RandomizedSearchCV took 4851.48 seconds for 10000 candidates parameter settings.
Model with rank: 1
Mean validation score: 0.833 (std: 0.013)
Parameters: {'kernel': 'rbf', 'C': 107.54222939713921, 'gamma': 0.013379109762586716, 'class_weight': None}

Model with rank: 2
Mean validation score: 0.832 (std: 0.012)
Parameters: {'kernel': 'rbf', 'C': 154.85033872208422, 'gamma': 0.010852578446979289, 'class_weight': None}

Model with rank: 2
Mean validation score: 0.832 (std: 0.012)
Parameters: {'kernel': 'rbf', 'C': 142.60506747360913, 'gamma': 0.011625955252680842, 'class_weight': None}
"""

params = {'kernel': 'rbf', 'C': 107.54222939713921, 'gamma': 0.013379109762586716, 'class_weight': None}
clf = SVC(**params)
scores = cross_val_score(clf, X, y, cv=4, n_jobs=-1)
print("Accuracy: %0.2f (+/- %0.2f)" % (scores.mean(), scores.std() * 2))
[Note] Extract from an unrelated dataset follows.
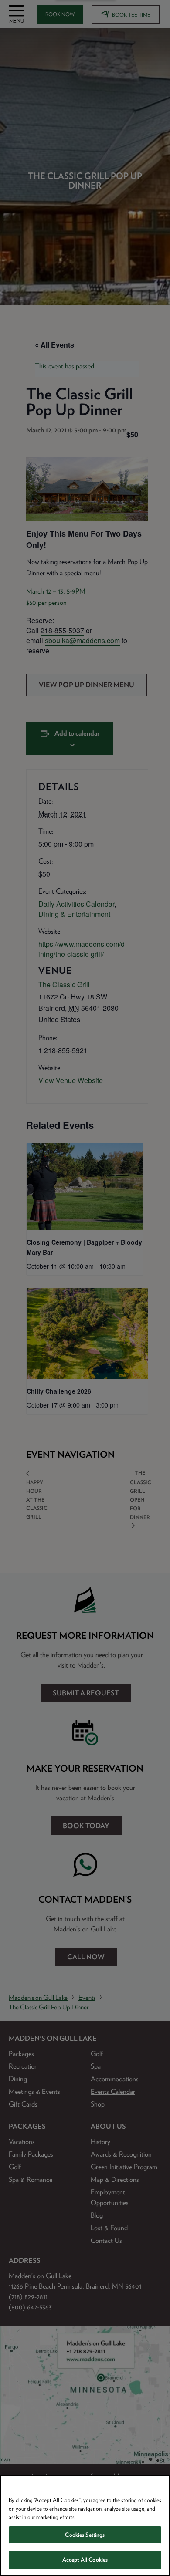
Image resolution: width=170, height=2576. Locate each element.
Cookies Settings (85, 2535)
droplist = 'PassengerId'.split()
clf.fit(X,y)
predictions = clf.predict(test_data.drop(droplist, axis=1))
#print(predictions)
print('Predicted Number of Survivors: %d' % int(np.sum(predictions)))
Accuracy: 0.83 (+/- 0.02)
Predicted Number of Survivors: 162
# output .csv for upload
# submission = pd.DataFrame({
#         "PassengerId": test_data['PassengerId'].astype(int),
#         "Survived": predictions.astype(int)
#     })
#
# submission.to_csv('../submission.csv', index=False)

Summary of Results

The base model is gubbed the gender model. It predicts that all women survive and all men don’t. The second model is the SVM model above without scaling on the fare and age features. Finally, the last model is the fully scaled SVM. The results are summarized below, the accuracy is that on the test set withheld by Kaggle:

  1. gender only: 76.5%
  2. SVM non-scaled: 75.6%
  3. SVM scaled: 79.9%

The modest increase over the the base model is enough to move from the lowest rank (gender only model) to the top 15%.

It will clearly be necessary to generate additional informative features to make further progress. We didn’t focus much on the children in the problem (except through age). It may prove fruitful to leverage the sibling and parent information into a new index feature.